Do the same for the other side. REMEMBER that if your fabric has a "top" like mine, you'll need to make a left and a right. You can see here what I mean - one strap is folded on the left, one on the right. This is important for when you attach them later. Stitch the three sides, you don't need to stitch the raw edge.


Make a sandwich with your two front panels - right sides together- then two pieces of sew in interfacing on the outside. Lay the straps with the raw edge even with the raw edge of the front panel (making sure that you get your left and right the right way around).

Pin in place around three sides, and poke the straps throught the bottom. This will keep them out of the way of the stitching and remind you not to stitch all the way around. TIP: Before stitching, hold the belt up with your pattern the right way around and facing out (as you would wear it) and double check the straps are in the right place.

Slowly stitch all three sides, backstitching at the ends and over the straps.


Trim the seams and clip into the corners. If you clip a V out of the seam allowance where you stopped stitching, it will make the next bit easier.

Then fold over the fourth edge, pin, press.


Top stitch all around the front panel.

(ew, I think my machine is due a clean!)

Back view.





Modelling the Anna Tunic




Sunday, 10 August 2008

Another Anna Tunic

I think overlocking is addictive. Or it could be this Anna Tunic from Amy Butler.

I made this one almost entirely on the overlocker and I'll say it again: it's quick!!
I changed the belt a bit. I was inspired by the fabric to create a thicker belt which is much more flattering for my shape. It is designed to sit under the best and cinch in the waist and I love how it alters the shape of the top. I'll model this properly later.

Sorry about the blurry pictures, I was in a hurry to get this blogged.

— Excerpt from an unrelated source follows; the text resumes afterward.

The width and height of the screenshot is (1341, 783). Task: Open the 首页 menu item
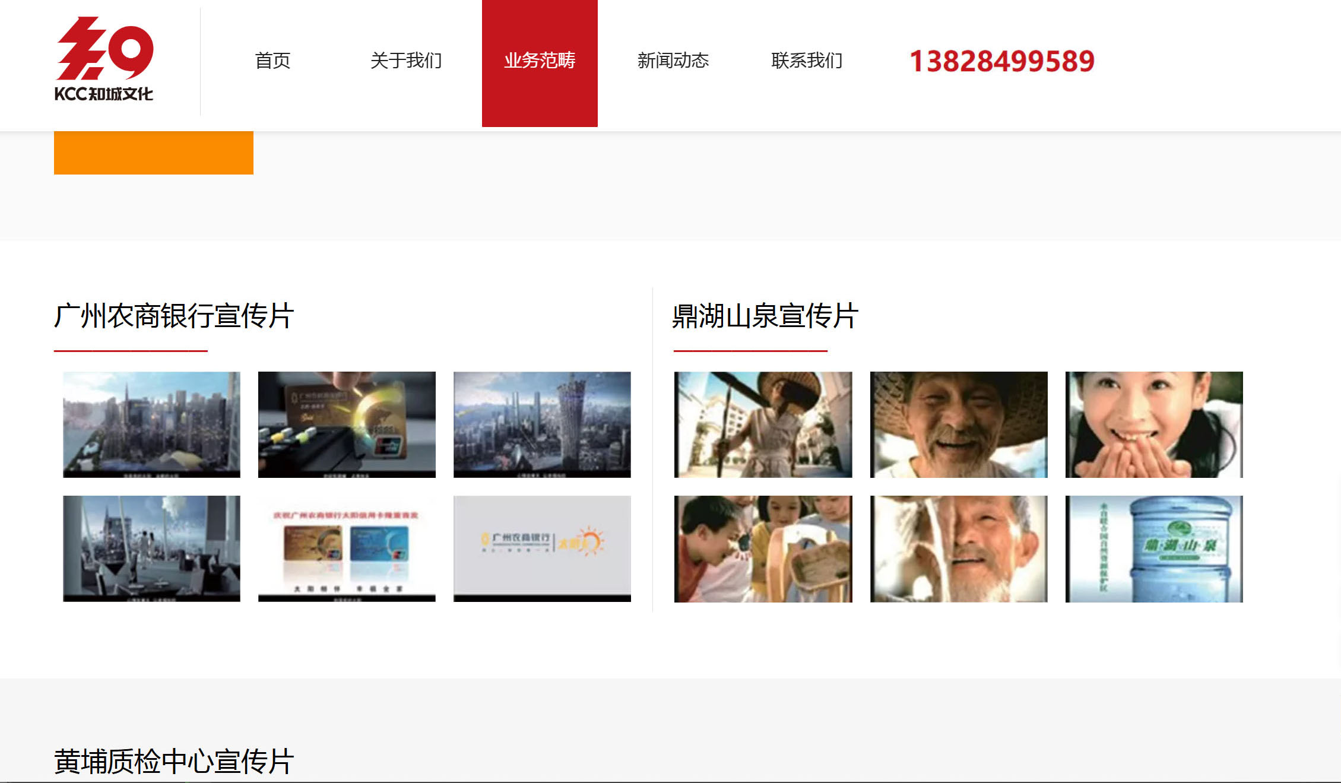272,61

I'm going to model it properly for the U-handblog comp (when I've brushed my hair!)

I overlocked around the neck-line and on the sleeves.

This belt was so easy to make and would look great with a plain shirt (FQF tute on its way).

Close up of the fabric-covered buttons.

I used overlock stitches on the lining and the hem.



Guess how much housework is NOT getting done in our house this week?